Nous parlions, entre autres, de la notion de « Cinquième pouvoir » de Thierry Crouzet, pour qui (voir son livre) les citoyens fédérés grâce aux technologies de communication forment un nouveau pouvoir, après les pouvoirs exécutif, législatif, judiciaire et médiatique. Etienne s’est exclamé : « Non, c’est le premier pouvoir ! » Et il a enchaîné sur une comparaison qui m’a frappé. Je vous la livre dans son intégralité.
« Je trouve que les blogs sont une réactivation de quelque chose qui était essentiel sous la démocratie athénienne, l’isègoria, le droit de parole pour tous à tout moment. Les Athéniens le considéraient comme le plus important de tous les droits dans la démocratie. Le fait que toutes les opinions dissidentes aient voix au chapitre protégeait la démocratie contre les erreurs, contre les dérives. Avec l’élection, on a renoncé au droit de parole pour chacun. Et Internet est un outil pour les humains qui ont toujours cette pulsion, ce besoin de s’exprimer, de protester, de résister. C’est l’isègoria qui revient sur le devant de la scène malgré les hommes politiques et je trouve ça très fort. »
Rapprochement saisissant, non, à 2500 ans d’intervalle ? C’est une citation qui ira tout droit dans le livre en préparation pour les Editions Max Milo.
Jean Véronis
(1÷24÷2007 12:23:00 AM)
Docteur en informatique, Habilitation à diriger des recherches, Professeur des universités et consultant
L’isègoria : piliers fondateurs de la démocratie
Donc, si on en croit les plus grands penseurs de la cité grecque, l’isègoria est un des piliers fondateurs de la démocratie : la liberté d’expression n’est donc pas une simple modalité, un détail, que l’on pourrait remettre en cause aisément.
Les démocraties modernes se prétendent et se croient les championnes de ce droit d’expression, sans s’apercevoir d’une véritable dérive sectaire (intolérance, étroitesse de vues par rapport à un dogme) qui s’amplifie en leur sein : petit à petit, on voit se former une pensée dominante, une sorte d’orthodoxie, accompagnée d’une déqualification systématique des opinions dissidentes radicales, sans examen raisonné possible, sans recours, sans appel, quand ce n’est pas une criminalisation, même, de certaines pensées.
Il est d’ores et déjà des paroles en France qui peuvent vous envoyer en prison… Il est déjà des pensées interdites.
À suivre ce chemin, on pourrait bien retourner au Moyen-âge ; les sociétés totalitaires en ont fait l’expérience : ça n’arrive pas qu’aux autres.
Comme exemples de pensée interdite aujourd’hui, on peut citer l’eurolâtrie obligatoire (ceux qui tiennent à la nation, faute de mieux, comme niveau optimum d’agrégation d’une société pacifiée sont disqualifiés comme de vulgaires « souverainistes », des nationalistes qui devraient avoir honte, autant dire des fascistes, peut-être même des antisémites…), ainsi que l’affaire du 11 septembre, affaire dans laquelle tout journaliste ou tout homme public (français) qui affiche un doute par rapport à la théorie officielle du gouvernement américain (I.e. une invraisemblable théorie d’un complot islamiste) voit sa carrière brisée, ses relations s’éloigner (par crainte d’une disgrâce inévitable, par contagion) et sa parole définitivement discréditée dans tout le petit monde des éditocrates… C’est tout simplement extravagant : la police de la pensée que font régner les journalistes professionnels (c’est-à-dire subordonnés à quelqu’un) sur la scène publique est simplement révoltante.
-=-=-
Tâches à réaliser ▸
[1] Pour chaque affirmation, indiquez par oui ou par non si elle concorde avec le texte sur l'isègoria, et citez mot pour mot les mots du texte qui tranchent. (a) Les Athéniens tenaient l'isègoria pour le plus important de tous les droits dans la démocratie. (b) Pour Etienne, les citoyens fédérés grâce aux technologies de communication forment le cinquième pouvoir. (c) La comparaison d'Etienne est destinée à un livre en préparation pour les Editions Max Milo.
[2] Transcrivez fidèlement le passage du texte sur l'isègoria qui commence par les mots contenant « Rapprochement saisissant, non, à » et se termine par « (1÷24÷2007 12:23:00 AM) ».
Les données n'interviennent en rien ici.

Données sources ▸
-=-=-
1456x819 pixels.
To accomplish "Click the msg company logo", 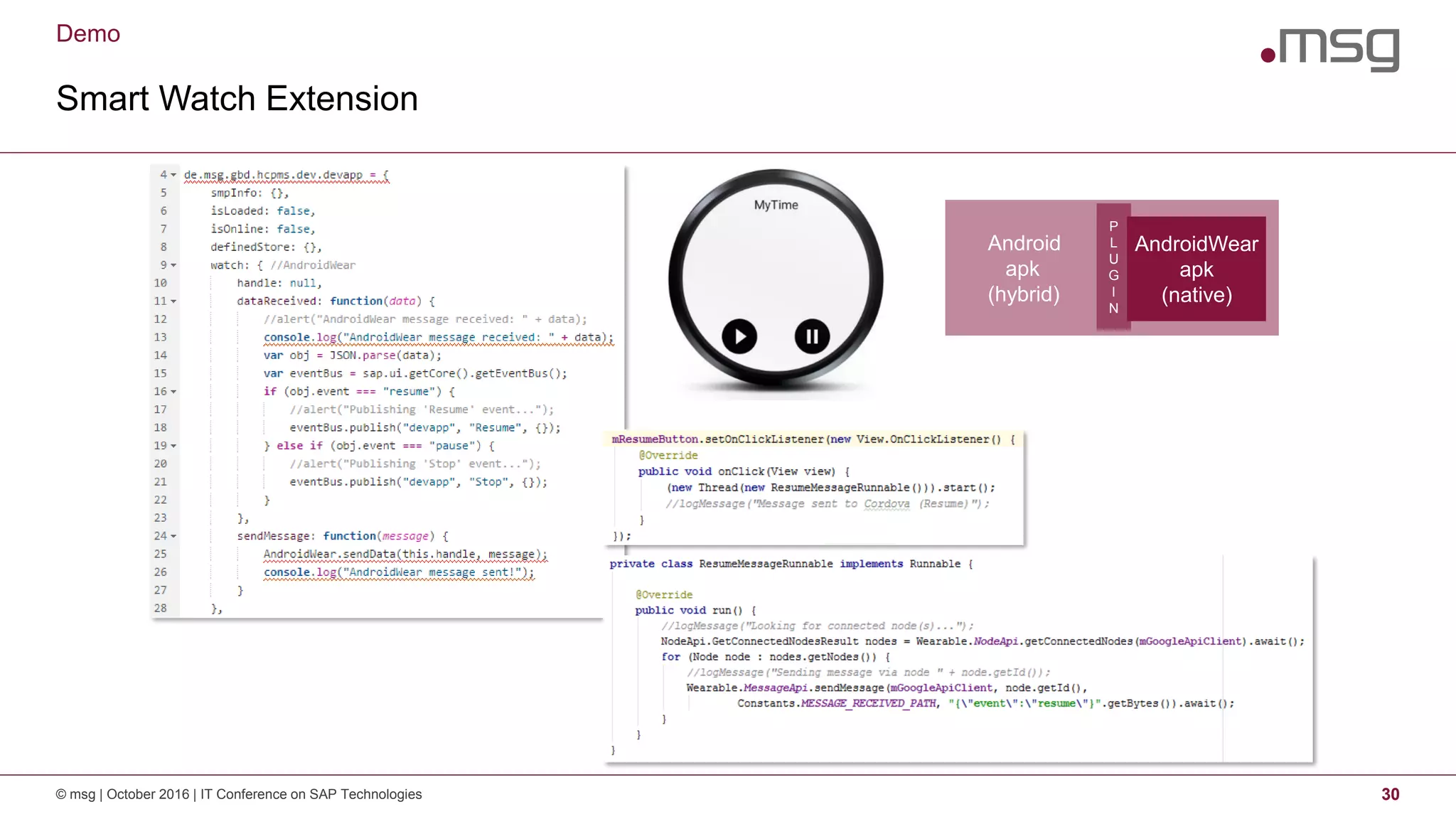I will point(1329,48).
-=-=-
Réponses par tâche ▸
[1]
(a) Oui : « Les Athéniens le considéraient comme le plus important de tous les droits dans la démocratie. »
(b) Non : « Non, c’est le premier pouvoir ! »
(c) Oui : « C’est une citation qui ira tout droit dans le livre en préparation pour les Editions Max Milo. »

[2]
Rapprochement saisissant, non, à 2500 ans d’intervalle ? C’est une citation qui ira tout droit dans le livre en préparation pour les Editions Max Milo.
Jean Véronis
(1÷24÷2007 12:23:00 AM)